WORK ITEM: Look below for the line containing "Screen dimensions: 1456x819"; from there, print each line exactly up to and including the line containing "You are a computer-use agent. Viewport: 1313px", and stop.

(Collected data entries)

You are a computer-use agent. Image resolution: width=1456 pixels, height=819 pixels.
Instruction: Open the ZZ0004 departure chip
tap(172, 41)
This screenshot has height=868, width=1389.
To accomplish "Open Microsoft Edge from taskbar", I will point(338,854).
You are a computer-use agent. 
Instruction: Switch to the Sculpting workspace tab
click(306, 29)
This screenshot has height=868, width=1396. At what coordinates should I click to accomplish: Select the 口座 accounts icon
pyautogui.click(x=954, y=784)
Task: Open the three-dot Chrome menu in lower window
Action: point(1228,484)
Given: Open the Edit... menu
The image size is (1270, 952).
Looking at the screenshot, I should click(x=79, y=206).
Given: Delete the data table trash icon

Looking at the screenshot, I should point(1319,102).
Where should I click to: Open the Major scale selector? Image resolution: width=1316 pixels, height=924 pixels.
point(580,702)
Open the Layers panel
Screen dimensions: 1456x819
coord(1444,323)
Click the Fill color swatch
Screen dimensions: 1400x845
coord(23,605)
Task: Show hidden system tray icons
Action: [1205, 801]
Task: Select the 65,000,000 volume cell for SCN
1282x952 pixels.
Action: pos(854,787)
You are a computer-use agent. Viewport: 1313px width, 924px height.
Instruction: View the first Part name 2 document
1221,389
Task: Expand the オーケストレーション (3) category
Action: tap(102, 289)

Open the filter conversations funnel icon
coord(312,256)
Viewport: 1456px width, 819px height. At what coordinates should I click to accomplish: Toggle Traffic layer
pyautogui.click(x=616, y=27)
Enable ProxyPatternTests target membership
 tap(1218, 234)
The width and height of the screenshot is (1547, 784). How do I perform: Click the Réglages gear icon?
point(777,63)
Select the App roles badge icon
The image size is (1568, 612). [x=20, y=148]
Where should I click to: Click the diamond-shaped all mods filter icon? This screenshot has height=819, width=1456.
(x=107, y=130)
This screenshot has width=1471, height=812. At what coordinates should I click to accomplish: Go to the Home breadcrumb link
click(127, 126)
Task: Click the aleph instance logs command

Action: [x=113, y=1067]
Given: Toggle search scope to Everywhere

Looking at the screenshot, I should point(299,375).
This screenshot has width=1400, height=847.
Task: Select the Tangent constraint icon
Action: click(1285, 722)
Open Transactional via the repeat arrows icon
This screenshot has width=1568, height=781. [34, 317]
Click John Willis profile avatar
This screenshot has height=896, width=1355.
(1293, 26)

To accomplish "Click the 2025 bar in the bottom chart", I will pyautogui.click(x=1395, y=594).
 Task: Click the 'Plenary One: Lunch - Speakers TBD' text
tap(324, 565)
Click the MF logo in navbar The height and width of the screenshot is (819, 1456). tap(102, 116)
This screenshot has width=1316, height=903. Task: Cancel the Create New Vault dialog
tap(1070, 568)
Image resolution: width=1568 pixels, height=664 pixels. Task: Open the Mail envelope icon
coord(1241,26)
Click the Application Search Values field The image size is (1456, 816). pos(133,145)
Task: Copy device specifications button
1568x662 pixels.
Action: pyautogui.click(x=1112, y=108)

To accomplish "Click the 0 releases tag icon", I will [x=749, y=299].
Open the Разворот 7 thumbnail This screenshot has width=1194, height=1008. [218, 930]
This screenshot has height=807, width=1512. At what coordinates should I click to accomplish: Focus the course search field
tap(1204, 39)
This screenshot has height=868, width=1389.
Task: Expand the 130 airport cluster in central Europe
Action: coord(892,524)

ANSWER FOR THE TASK:
Screen dimensions: 1456x819
coord(1444,323)
Click the Fill color swatch
Screen dimensions: 1400x845
coord(23,605)
Task: Show hidden system tray icons
Action: [1205, 801]
Task: Select the 65,000,000 volume cell for SCN
1282x952 pixels.
Action: pos(854,787)
You are a computer-use agent. Viewport: 1313px width, 924px height.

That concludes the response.